Analyst Nitin Aggarwal, head of banking, insurance & financials research at Motilal Oswal Institutional Equities, says: “Growth for IDFC First bank has been on track and FY24 is not likely to be different. It has been able to raise deposits at a healthy pace, despite a lower branch reach and being a relatively new bank. Their execution has been good.”
But while the optics for the bank look sound, a few things need to be managed better. One, the cost-to-income ratio (which impacts profitability—the lower the ratio, the more profitable the bank becomes). Though the cost-to-income ratio has been improving—from 95.13 percent in Q2FY19 to 72 percent in FY23, it is poorer than the larger banks—HDFC Bank and ICICI Bank (a C/I ratio of around 40 percent), or mid-sized banks—Bandhan Bank (39.5 percent), IndusInd Bank (45 percent) or RBL Bank (68.3 percent). Only Yes Bank clocks higher at 73.1 percent.
The other concern will be to maintain healthy asset quality. While, currently, it is on track to meet the guidance of 2-2.5 percent for Gross NPAs in FY24-25, they will have to manage that. Also read: How the Parekhs helped build HDFC Bank into India's second-largest company
Learning from HDFC
Besides the IDFC-IDFC First Bank reverse merger, the banking ecosystem is also seeing the mega-merger of parent HDFC with HDFC Bank. In IDFC’s case, while the merger plans had been known for a while, it will help create not just a simplified corporate structure but also a diversified one, with no promoter holding.
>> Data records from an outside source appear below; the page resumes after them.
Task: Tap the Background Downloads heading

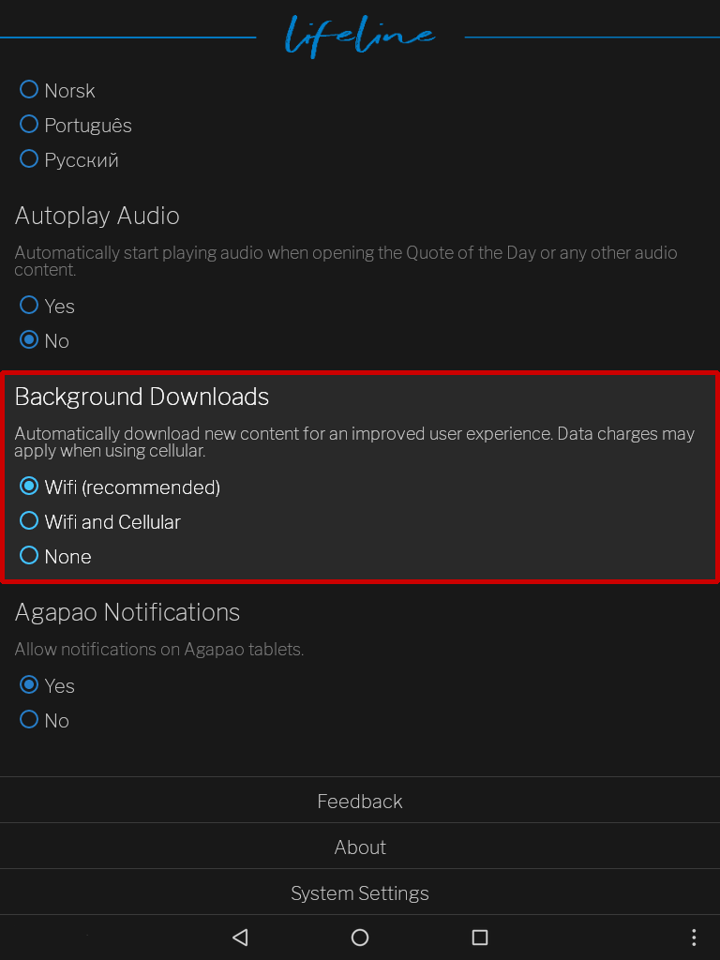Action: 143,397
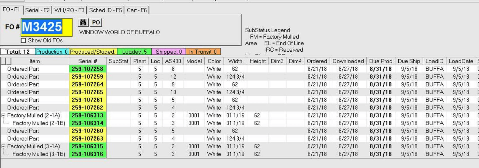Image resolution: width=479 pixels, height=168 pixels.
Task: Select serial 259-107258 cell
Action: coord(88,69)
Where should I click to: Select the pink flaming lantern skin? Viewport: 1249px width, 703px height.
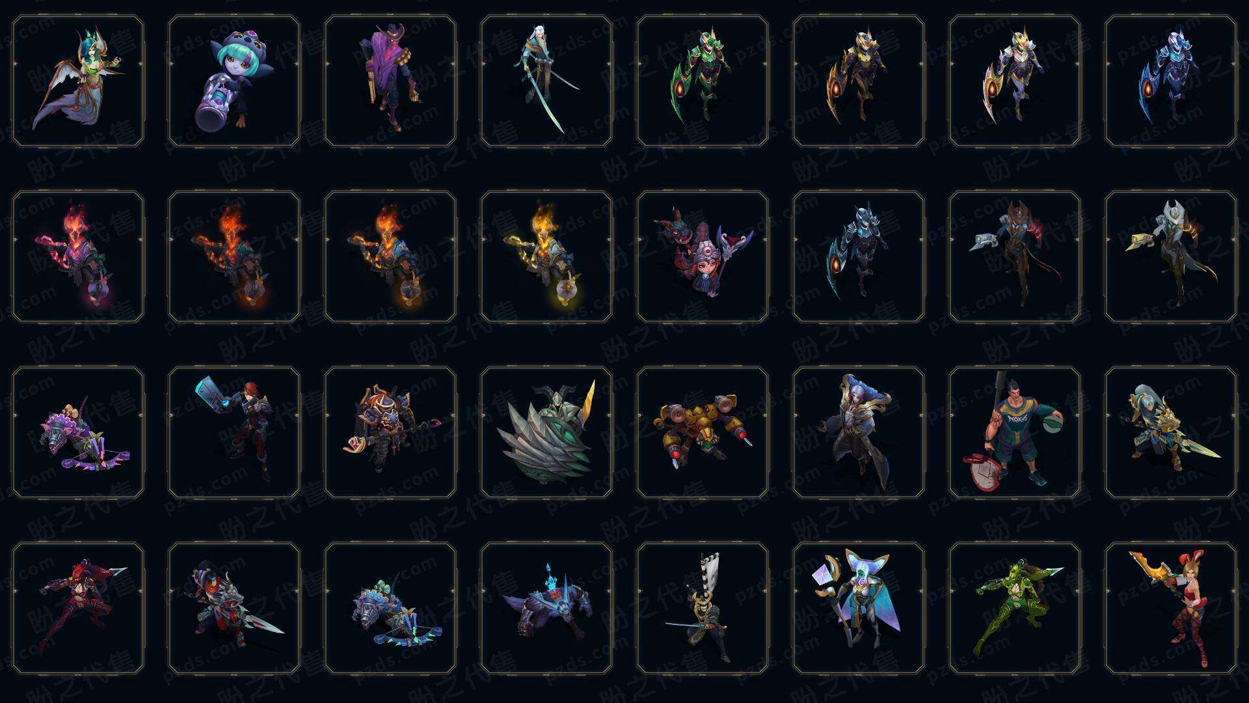coord(78,257)
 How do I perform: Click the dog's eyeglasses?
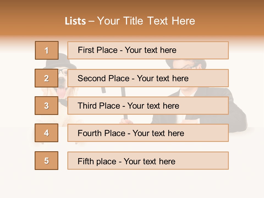click(63, 72)
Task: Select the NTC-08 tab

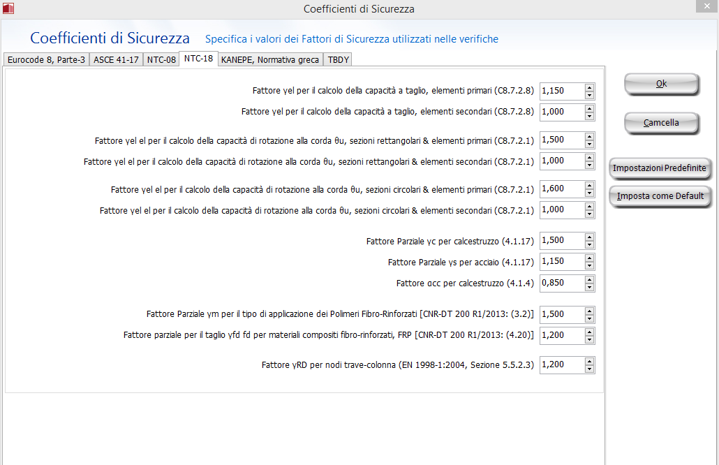Action: [161, 60]
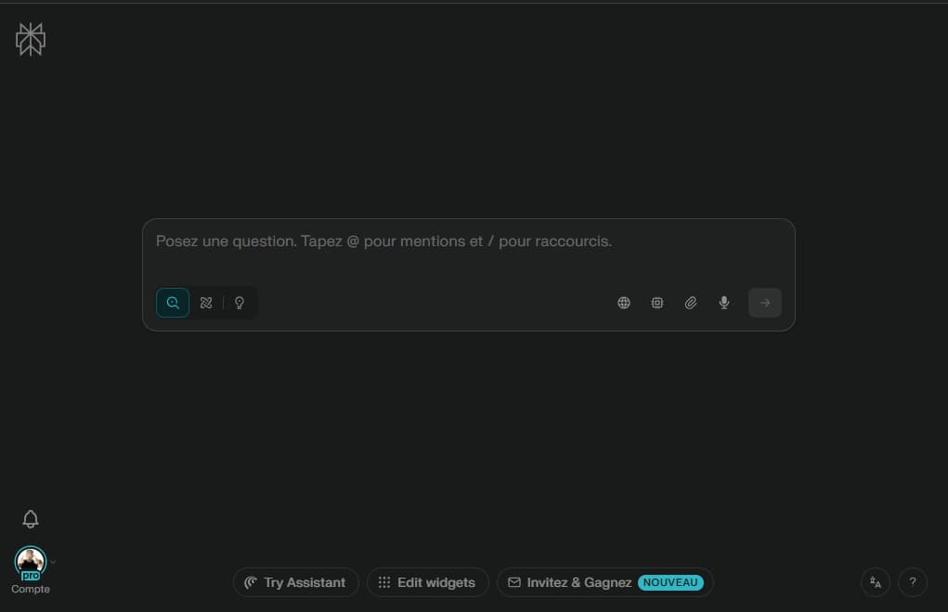948x612 pixels.
Task: Click the NOUVEAU badge
Action: (x=670, y=582)
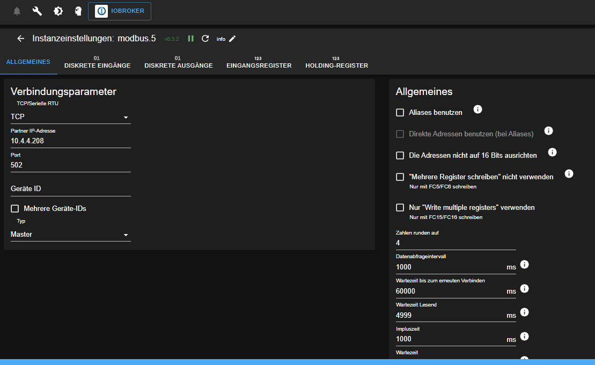Image resolution: width=595 pixels, height=365 pixels.
Task: Enable Die Adressen nicht auf 16 Bits ausrichten
Action: point(400,155)
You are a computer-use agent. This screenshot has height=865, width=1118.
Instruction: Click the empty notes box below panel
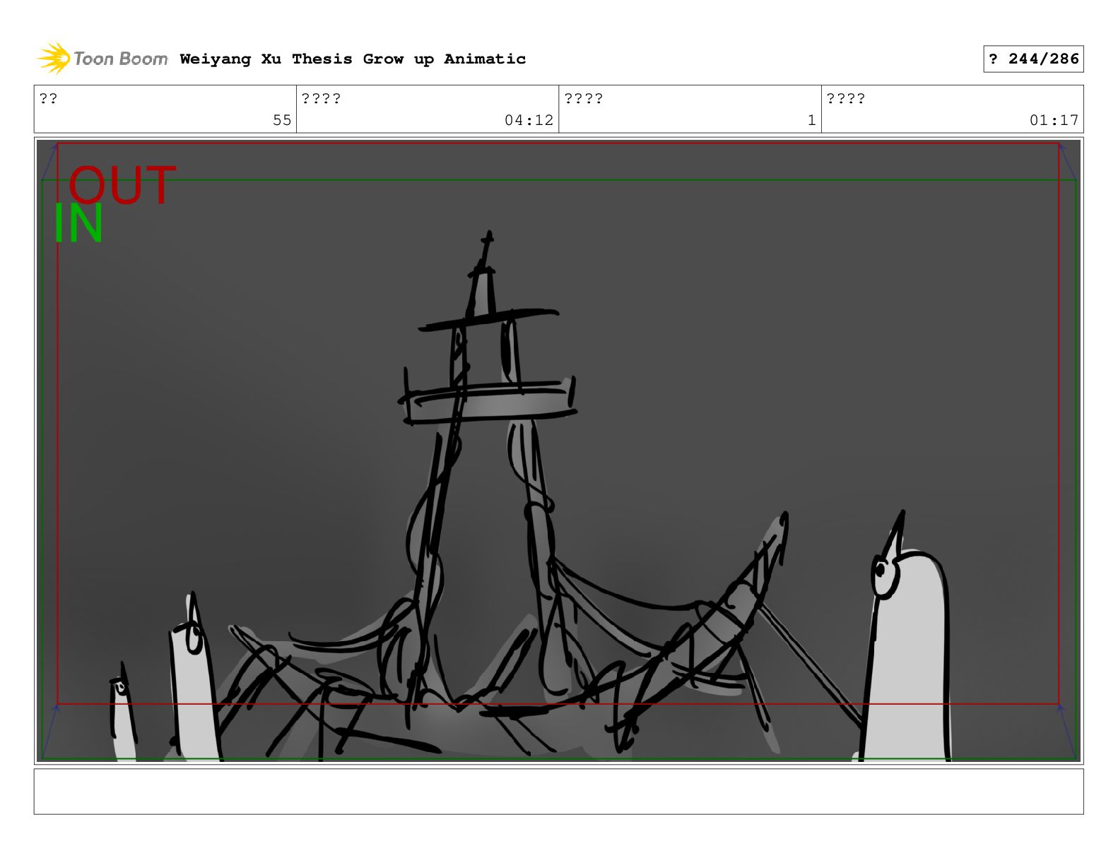coord(558,792)
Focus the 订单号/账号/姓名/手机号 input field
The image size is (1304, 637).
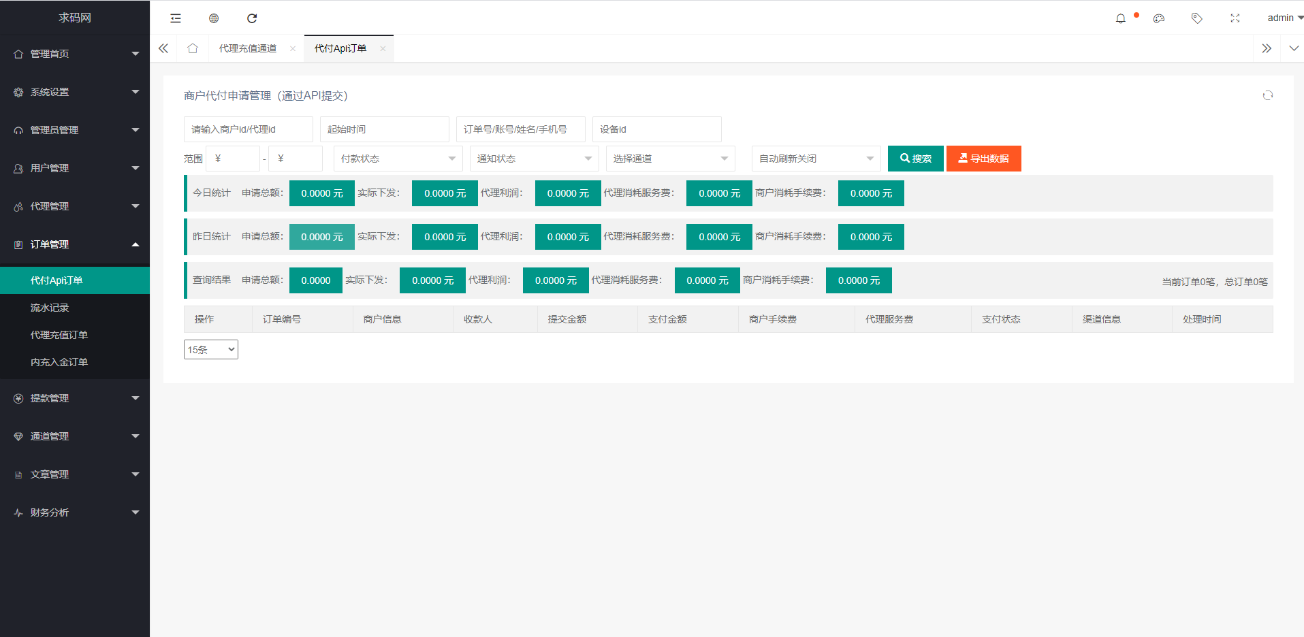pyautogui.click(x=520, y=129)
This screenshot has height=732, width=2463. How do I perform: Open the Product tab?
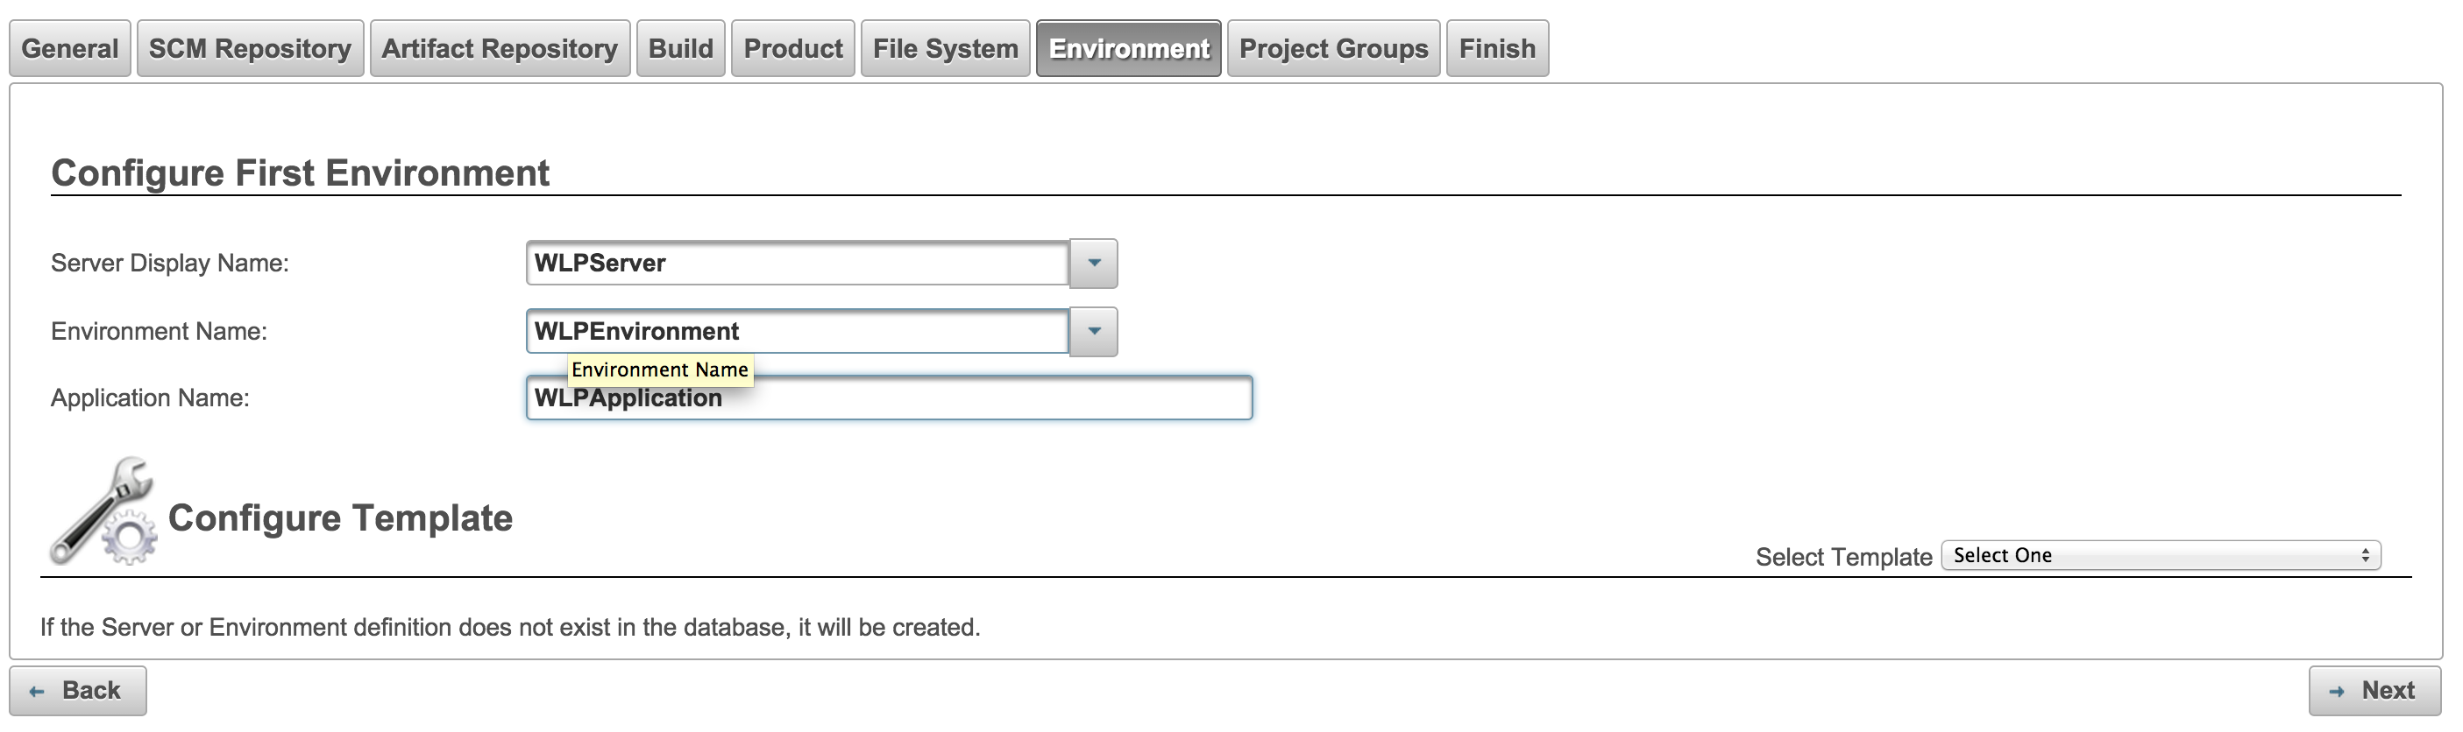pos(794,49)
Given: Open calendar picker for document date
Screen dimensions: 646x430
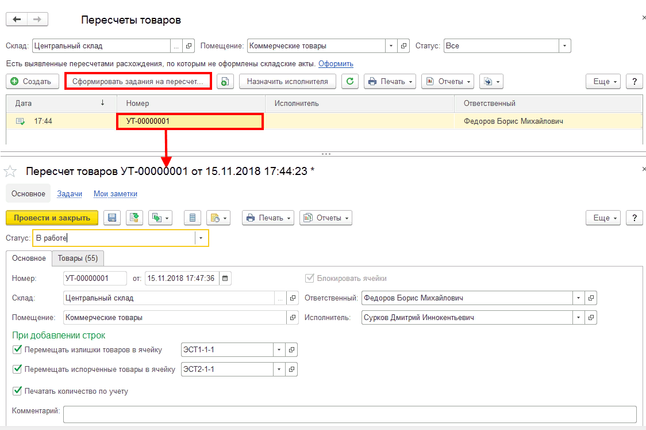Looking at the screenshot, I should [225, 279].
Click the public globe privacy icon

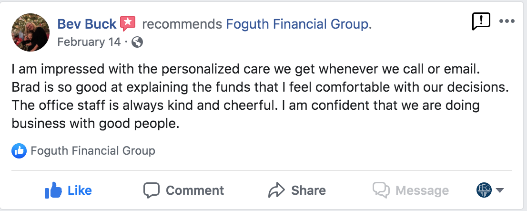[137, 42]
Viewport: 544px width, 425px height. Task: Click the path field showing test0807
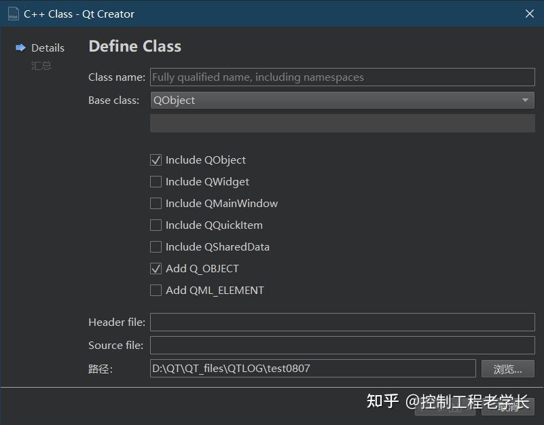[312, 368]
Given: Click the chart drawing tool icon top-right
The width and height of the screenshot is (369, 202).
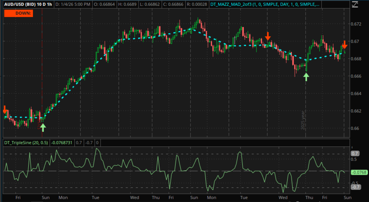Looking at the screenshot, I should (355, 4).
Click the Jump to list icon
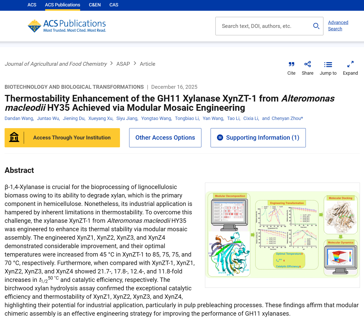 [328, 64]
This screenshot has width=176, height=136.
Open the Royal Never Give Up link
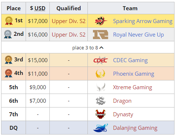[138, 35]
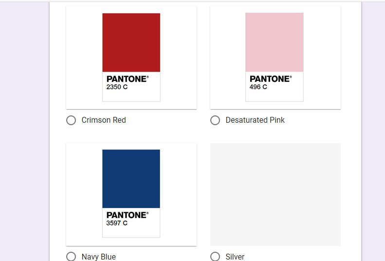385x261 pixels.
Task: Click the "3597 C" color code text
Action: [x=117, y=223]
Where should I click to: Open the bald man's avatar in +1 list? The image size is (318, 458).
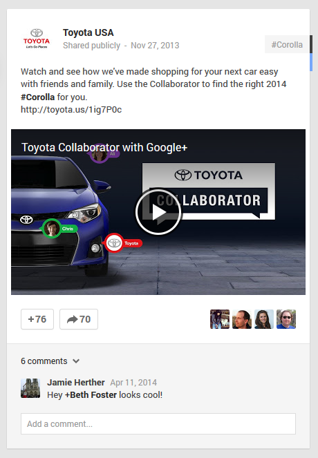pyautogui.click(x=242, y=319)
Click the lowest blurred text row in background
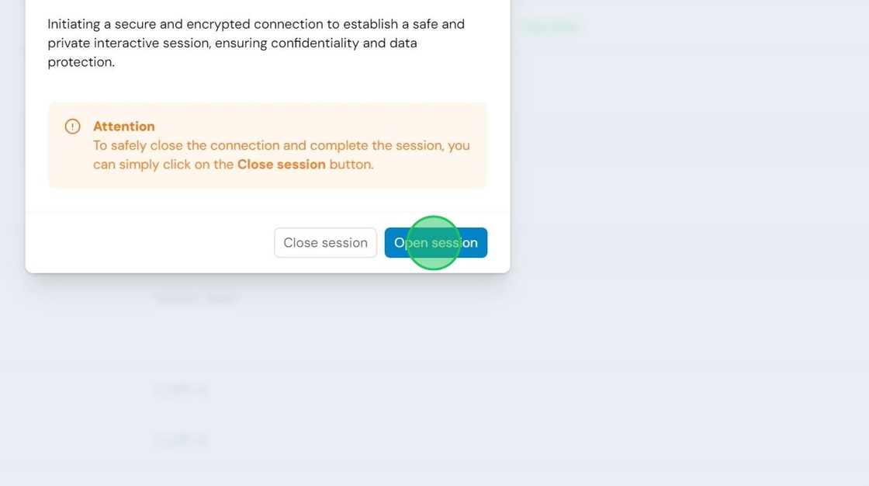This screenshot has width=869, height=486. click(182, 440)
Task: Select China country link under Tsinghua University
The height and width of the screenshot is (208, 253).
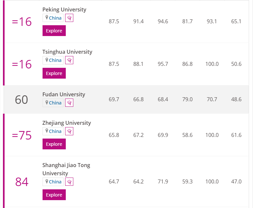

Several corporates stand out now with no promoter holding, including L&T and ITC, besides banks such as ICICI Bank, Karnataka Bank, and South Indian Bank.
In the case of the IDFC, its shareholders had, for years, publicly criticised the institution for delaying in unlocking shareholder value. But there were different reasons for the merger of HDFC with HDFC Bank.
The top leadership team at HDFC was starting to age and it could not afford a vacuum. Also In recent years, the RBI has been tightening the regulatory and capital norms for NBFCs, which includes HDFC. This meant that NBFCs could not really function within a lower level of regulation. Being part of a bank probably made more sense at this stage.
Also, the housing finance business continues to get competitive and the return on equity for HDFC has dragged since FY19. With strong cross-selling opportunities, the merger made more sense. About 70 percent of HDFC’s customers do not have a banking account with HDFC Bank, and, of the bank’s customer base of 83 million customers, only 2 percent have a housing loan with them. An additional 5 percent have a mortgage loan from other lenders.
We now have large corporate empires in India’s banking ecosystem—the HDFC Bank empire, Axis Bank empire, ICICI Bank empire, and the Bajaj Finserv-Finance empire—which offer considerable economies of scale in running largescale financial services operations in the form of data/technology, distribution muscle and the cost of capital. “It will put enormous pressure on everybody else that does not have this scale,” Saurabh Mukherjea, founder and chief investment officer at Marcellus Investment Managers had told Forbes India
Eyes will now be on the much-delayed privatisation plan of IDBI Bank with possible suitors being Kotak Mahindra Bank and the Prem Watsa-led Fairfax India Holdings, the promoter of CSB Bank.
What that means for IDFC Bank is that the journey is only getting started. Vaidyanathan has done all the heavy-lifting, ploughing the bank through two large deals and building a brand. The road ahead may appear easier to navigate, but is a narrower, tricky one towards the top.